Appearing well-dressed and in latest fashion was especially important for tailors. Well-tailored clothes made of good-quality materials provided a living advertisement of their skills and their knowledge of dress fashions. The tailor Desmer Skrædder’s wardrobe is a good example of this. He owned, altogether, four linen shirts and several detachable collars, a pair of silk grosgrain breeches, a leather doublet with sleeves of hundskot (a light wool fabric likely produced in Hondschoote in Flanders), a doublet of white linen pinked according to the current fashion, a mantle made of black English broadcloth and a number of items of jewellery, such as a two gold rings and a gold memorial ring.28 The finest of his garments included a mantle of black English cloth and a doublet ‘in the colour of the kings’ (kollør de rois, probably bright tawny brown), trimmed with silk braid and sleeves of hundskot.29 Such garments not only held a considerable value but they enhanced his reputation as a talented tailor who had the ability to inspire his customers and create clothes with trimmings, techniques and materials that responded to the latest innovations in fashion.30

Ambitions, achievements and prosperity

Although the daily clothes of artisans in general did not represent ‘the first flush of fashion’, many local artisans in early modern Denmark were conscious of the need to maintain certain standards of decorum and fashion that were suited to their social standing.31 Showing off the finest clothing and knowledge of fashion was important especially for journeymen and master artisans because the quality of the garments was seen as a sign of an individual’s social status and success and played an important role in defining their reputation, career, marriage, wealth and public influence.32

While young apprentices, who ranked lowest in the artisanal hierarchy, usually wore quite modest clothes since their garments were often provided by the parents or the master, more attention was paid to the kind and quality of clothes when they became journeymen.33 This becomes clear, for example, from an ordinance issued on 2 November 1622 at Børnehuset, an institution where orphaned and poor children were taught textile crafts in Copenhagen. It shows that, when young journeymen finished a four-year apprenticeship at the institution, they were given a new set of clothing, consisting of a suit of breeches and doublet, a plain woollen mantle, a hat, a pair of shoes, a linen collar and a shirt.34 Receiving the new outfit gave artisans a good start when they were looking for positions in workshops outside the Børnehuset.

[Records on locating elements on screens]
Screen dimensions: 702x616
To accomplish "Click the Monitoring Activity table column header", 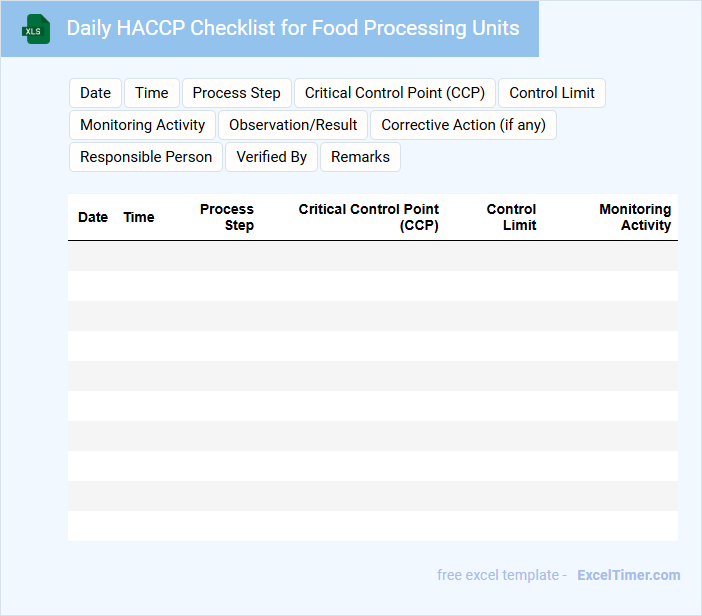I will 635,217.
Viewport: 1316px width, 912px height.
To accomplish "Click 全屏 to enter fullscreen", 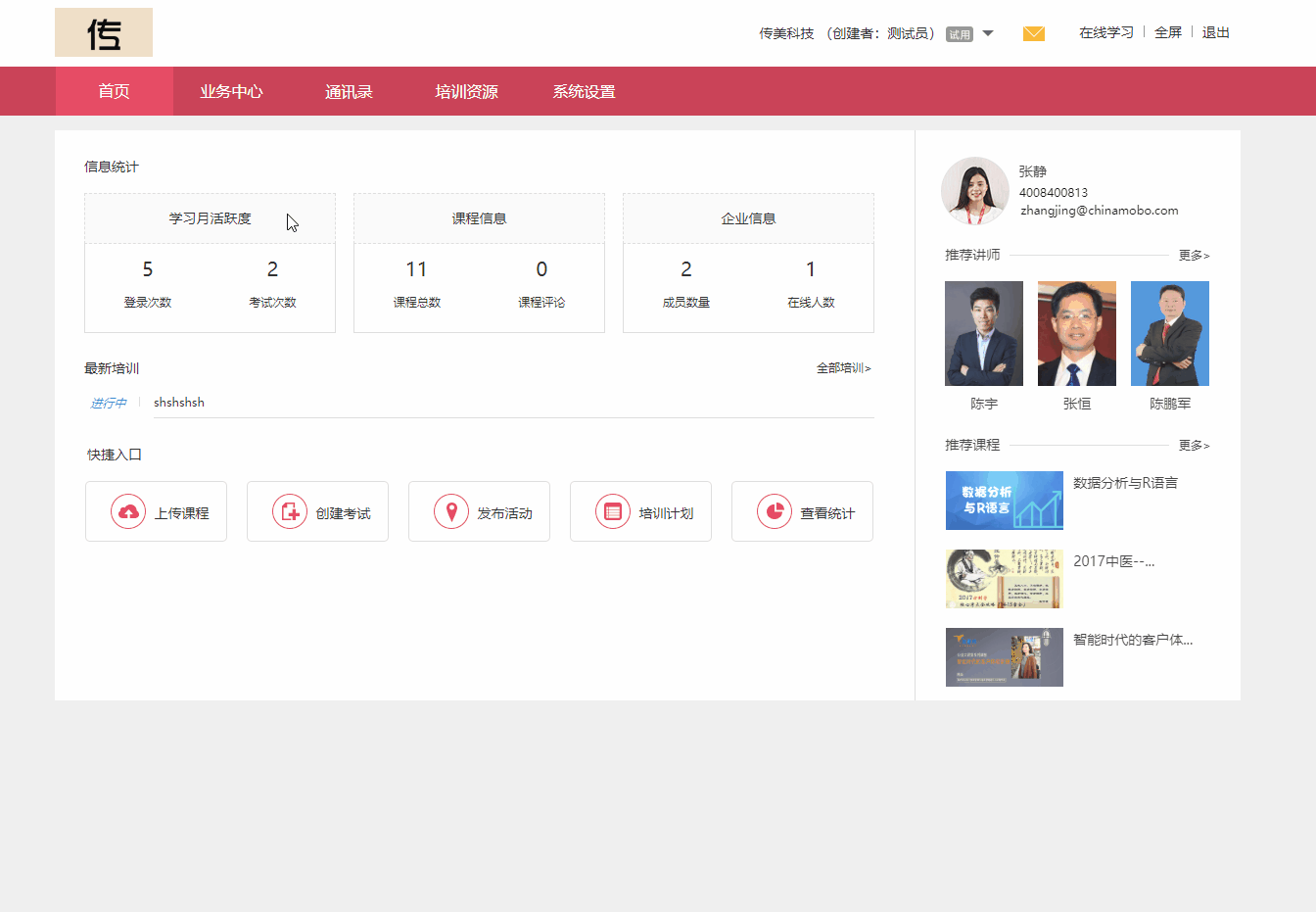I will (1168, 32).
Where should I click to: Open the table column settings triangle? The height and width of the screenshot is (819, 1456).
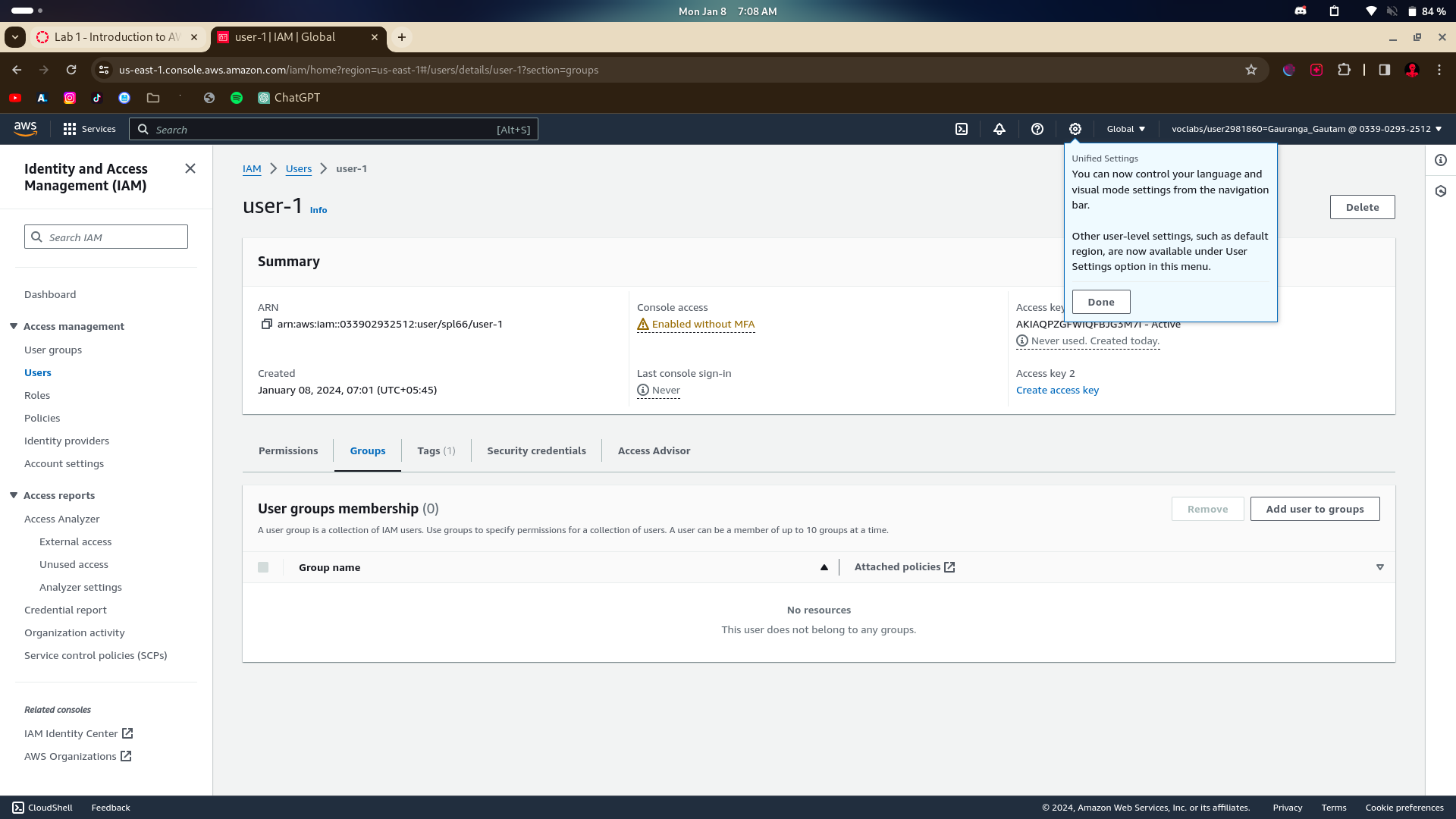point(1380,567)
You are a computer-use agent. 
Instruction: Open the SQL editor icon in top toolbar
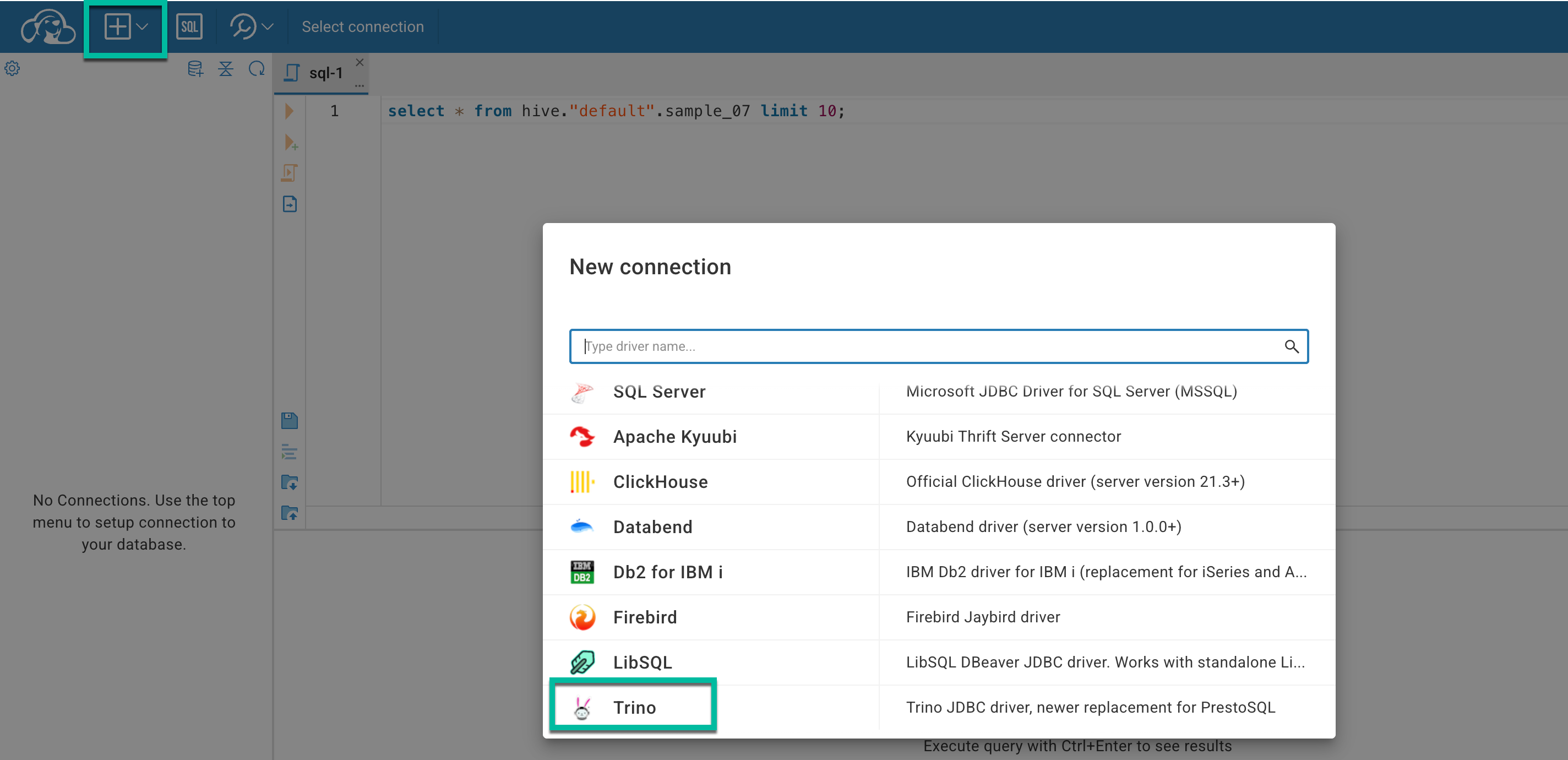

- [Complete the following]
(a) Write out the passage on artisans' dress in early modern Denmark word for word, from "While young apprentices, who" up to and including "outside the Børnehuset.".
(b) In the passage on artisans' dress in early modern Denmark, on what date was the ordinance at Børnehuset issued?

- [Expected answers]
(a)
While young apprentices, who ranked lowest in the artisanal hierarchy, usually wore quite modest clothes since their garments were often provided by the parents or the master, more attention was paid to the kind and quality of clothes when they became journeymen.33 This becomes clear, for example, from an ordinance issued on 2 November 1622 at Børnehuset, an institution where orphaned and poor children were taught textile crafts in Copenhagen. It shows that, when young journeymen finished a four-year apprenticeship at the institution, they were given a new set of clothing, consisting of a suit of breeches and doublet, a plain woollen mantle, a hat, a pair of shoes, a linen collar and a shirt.34 Receiving the new outfit gave artisans a good start when they were looking for positions in workshops outside the Børnehuset.

(b) 2 November 1622